◆ **Task brief**: Would you return the data below exactly as it stands, with every picture left out?

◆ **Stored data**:

-*-

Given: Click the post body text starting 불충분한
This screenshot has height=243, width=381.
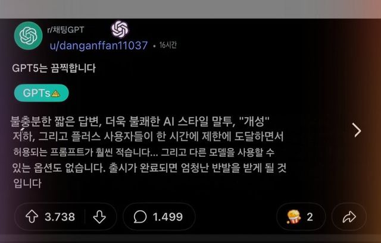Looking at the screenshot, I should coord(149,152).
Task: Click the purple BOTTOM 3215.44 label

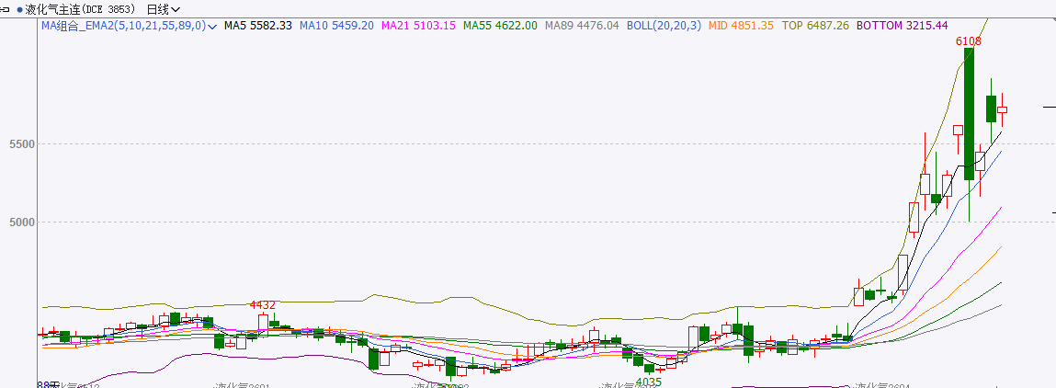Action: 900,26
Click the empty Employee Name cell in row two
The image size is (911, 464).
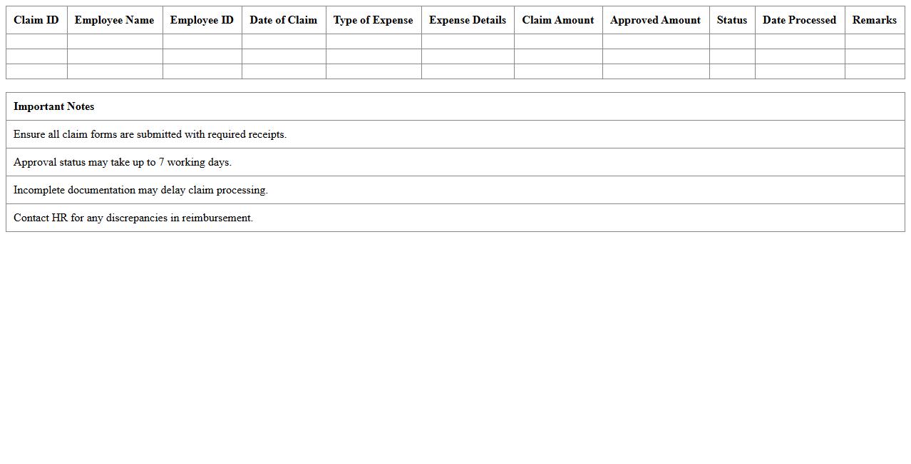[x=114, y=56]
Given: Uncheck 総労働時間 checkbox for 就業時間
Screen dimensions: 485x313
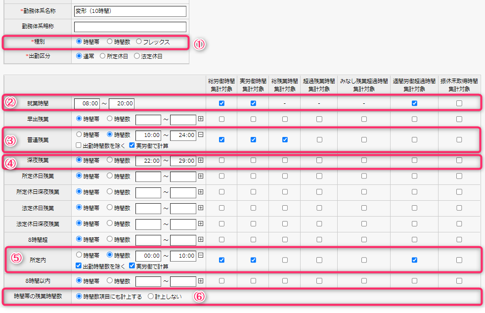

-*-

◆ **Answer to this problem**:
Given: Click the post body text starting 불충분한
This screenshot has height=243, width=381.
Looking at the screenshot, I should coord(149,152).
Task: Click the purple BOTTOM 3215.44 label

Action: 900,26
Click the empty Employee Name cell in row two
The image size is (911, 464).
[x=114, y=56]
Given: Uncheck 総労働時間 checkbox for 就業時間
Screen dimensions: 485x313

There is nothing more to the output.